I am new to the LLM scene and I want to build a PC to accommodate over 30 B parameters, aside for price will be the best build? I want to do at least a GTX 4090 GPU it doesn’t matter if it’s AMD or Intel.
Posted by AmillieIO@reddit | LocalLLaMA | View on Reddit | 7 comments
I’m completely new to the scene and I just want to be able to run large set locally superfast.
teachersecret@reddit
A 4090 plus any modern rig will run a 30b model no problem. The gpu is the biggest part of the equation. CPUs aren’t as important. Just get FAST pci-e on the motherboard (don’t skimp), a solid cpu from the modern intel or and lineup, 64-128gb of the fastest ram you can, and a high speed SSD or two to store the models.
liftingfrenchfries@reddit
What's the definition of "fast" PCI-E on the motherboard? Having all 16 lanes and at least PCIe 4.0?
If yes, then I assume I wouldn't need to upgrade my Ryzen 5600x for local LLM with an RTX 4090?
Downtown-Case-1755@reddit
Build a cheap PC around an A6000, basically.
Terminator857@reddit
Wait a month and you will get the much better 5090.
ButtlessFucknut@reddit
There’s a scene? Why did no one tell me there was a scene?
randomqhacker@reddit
If you're dead set on RTX 4090 or above, just wait and get the RTX 5090 in a month. It's not that much more and will have 32G VRAM, and way faster.
That would open up q6_k quants of 32B models and iq2 quants of 70B. Or lower quants with a lot more context.
Get a recent processor and at least 32G RAM so you can keep your models cached, and a fast PCI-E 5 NVMe drive to load models quickly.
teachersecret@reddit
Tacking on… define “super fast”.
30b models run quickly on a 4090, but I wouldn’t call them “superfast” by any means. 30-60 tokens per second or so. Totally usable and quick enough for most, but it’s probably worth managing your expectations (when I think “superfast” I think about things like batching inference or groq pushing thousands of tokens per second).

**Recorded information:**

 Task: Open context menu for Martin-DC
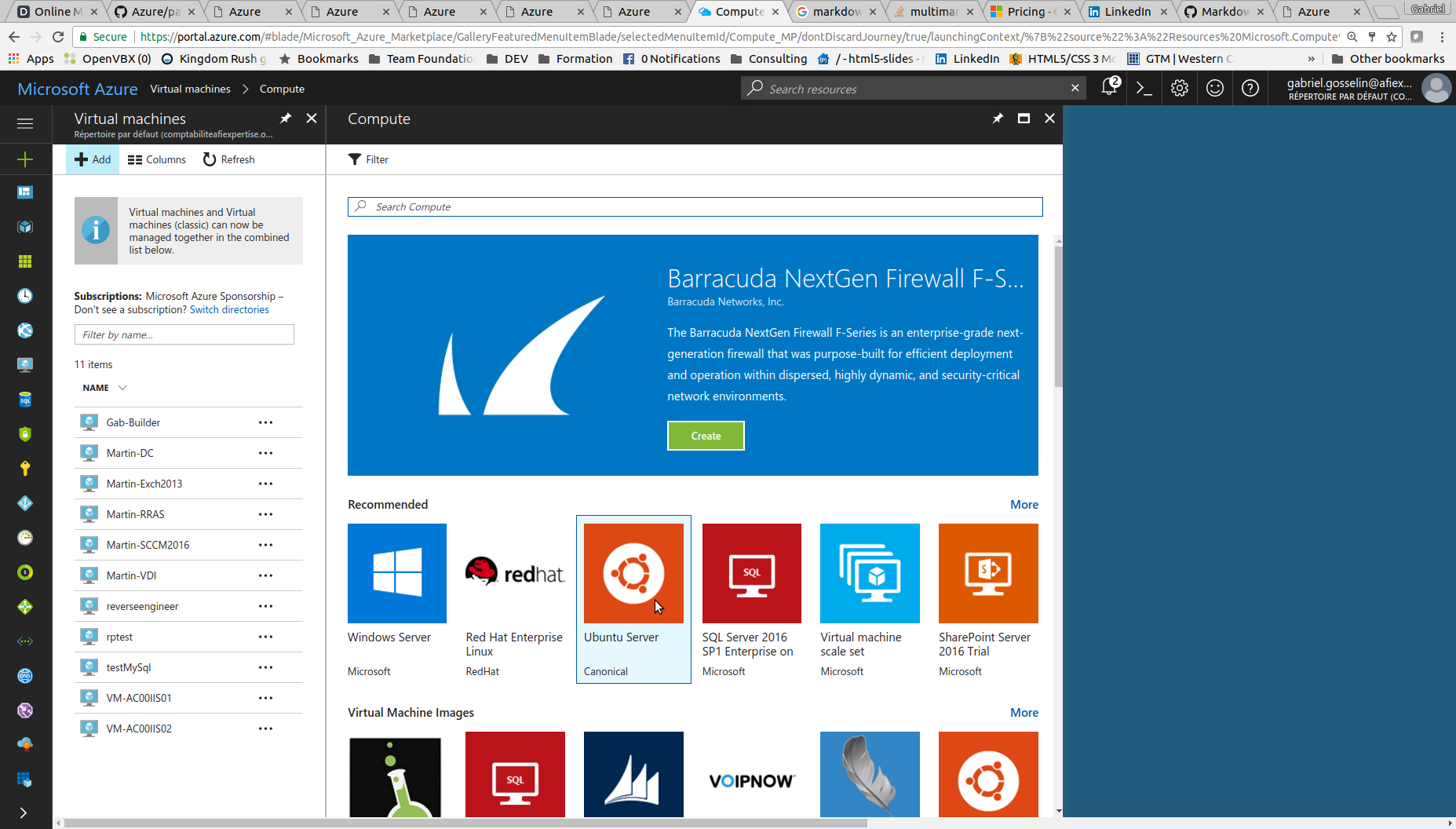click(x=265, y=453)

==

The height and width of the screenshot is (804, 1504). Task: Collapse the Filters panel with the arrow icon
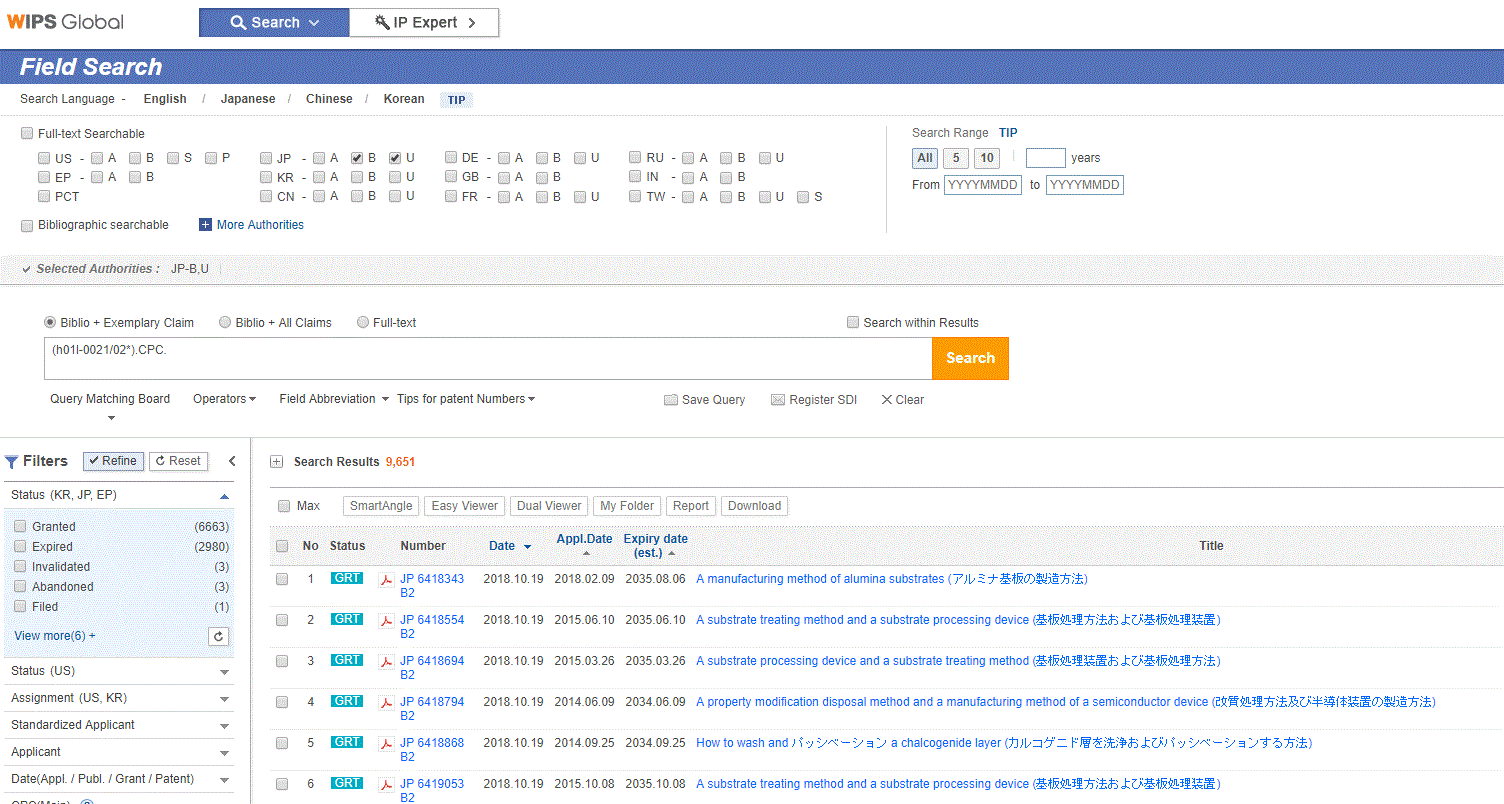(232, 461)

**To do:** Reproduce word for word the part of the thread on building a PC for local language models that runs from "liftingfrenchfries@reddit" up to and including "was a scene?".

**Answer to this problem:**
liftingfrenchfries@reddit
What's the definition of "fast" PCI-E on the motherboard? Having all 16 lanes and at least PCIe 4.0?
If yes, then I assume I wouldn't need to upgrade my Ryzen 5600x for local LLM with an RTX 4090?
Downtown-Case-1755@reddit
Build a cheap PC around an A6000, basically.
Terminator857@reddit
Wait a month and you will get the much better 5090.
ButtlessFucknut@reddit
There’s a scene? Why did no one tell me there was a scene?